Lungo i lati, si affiancano delle camere chiuse con tanto di grata e catenaccio, che custodiscono il surplus di oggetti di uso quotidiano, recuperati negli scavi delle città sepolte dall’eruzione del Vesuvio nel 79 dopo Cristo. Ogni cella è riservata a “prigionieri” della stessa categoria: una serie sterminata di esemplari recuperati in domus, fattorie, luoghi di ristoro. Il bronzo è dominante: nella cella di bracieri, bacili, scaldavivande, cerniere di porte e portoni, o in quella che raccoglie pentolame e calderoni dal diametro di oltre un metro, oppure dove un’infinità di candelabri dai piedi più o meno lavorati condividono lo spazio con le bilance. Sono gli oggetti di vetro ad offrire un colpo d’occhio diverso e, anche in questo caso, grandi numeri e varietà di forme: bottiglie oblunghe, quadrate, boccette per unguenti e balsami, piatti, urne funerarie.
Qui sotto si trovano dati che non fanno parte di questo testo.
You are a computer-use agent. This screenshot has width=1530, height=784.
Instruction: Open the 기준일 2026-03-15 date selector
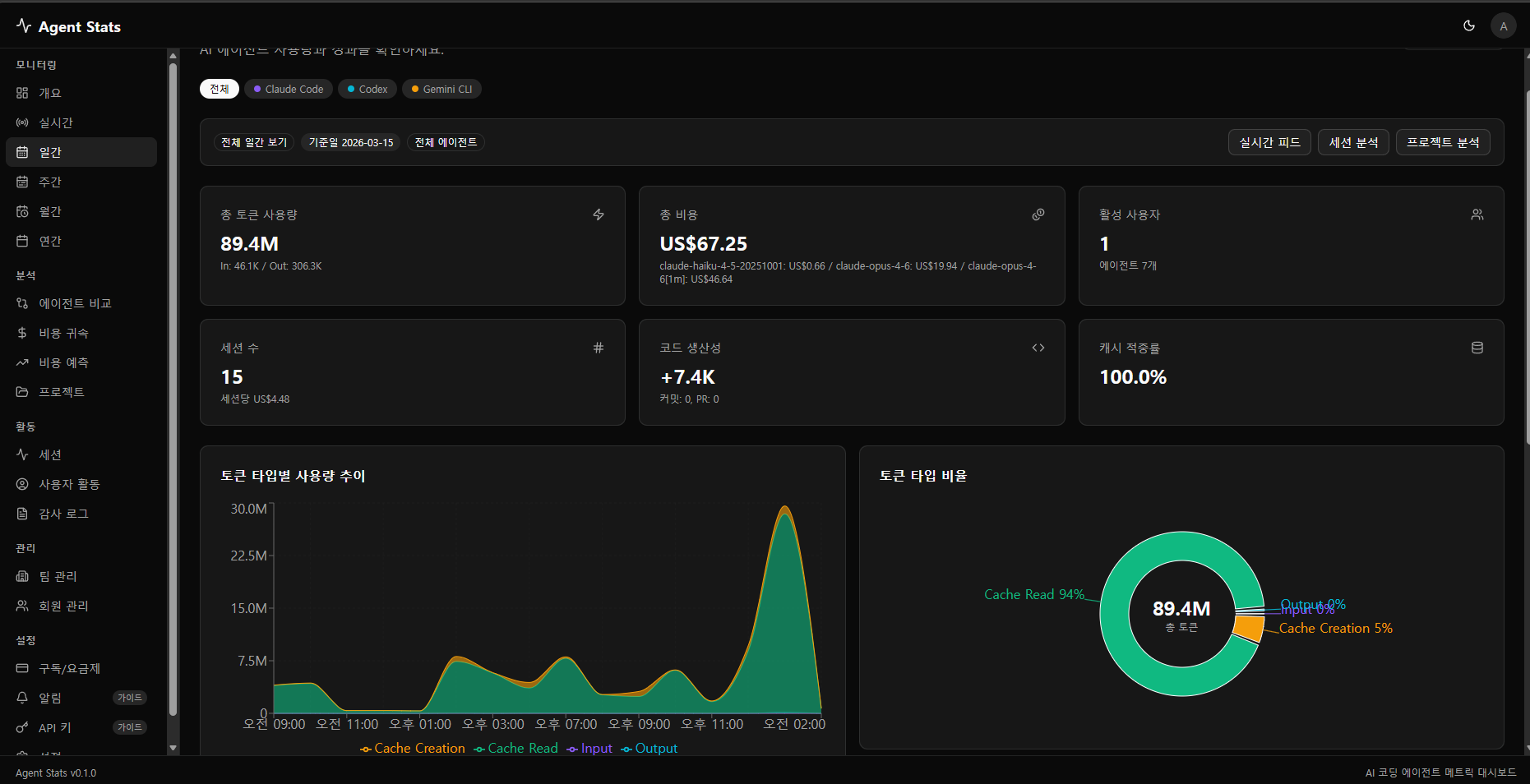[x=351, y=142]
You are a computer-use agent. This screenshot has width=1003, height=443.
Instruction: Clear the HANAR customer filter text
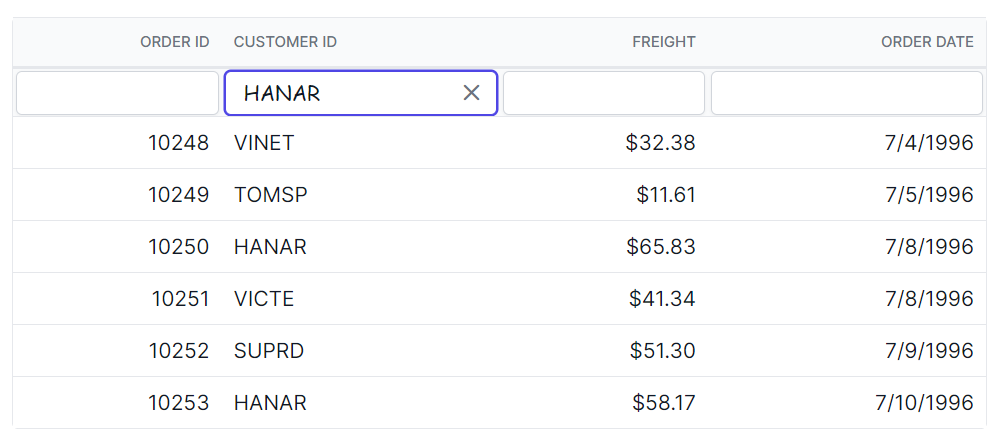pyautogui.click(x=472, y=93)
Un altro vano è riservato agli strumenti chirurgici e al maquillage, in compagnia delle statuette delle divinità domestiche. Di fronte, sono ammucchiati vasi, vasetti, brocche di terracotta non dipinta, di uso comune, che era utilizzata per versare il vino nelle osterie o conservare cibi e condimenti, come il “garum”, la salsa di pesci macerati che era la specialità di Pompei.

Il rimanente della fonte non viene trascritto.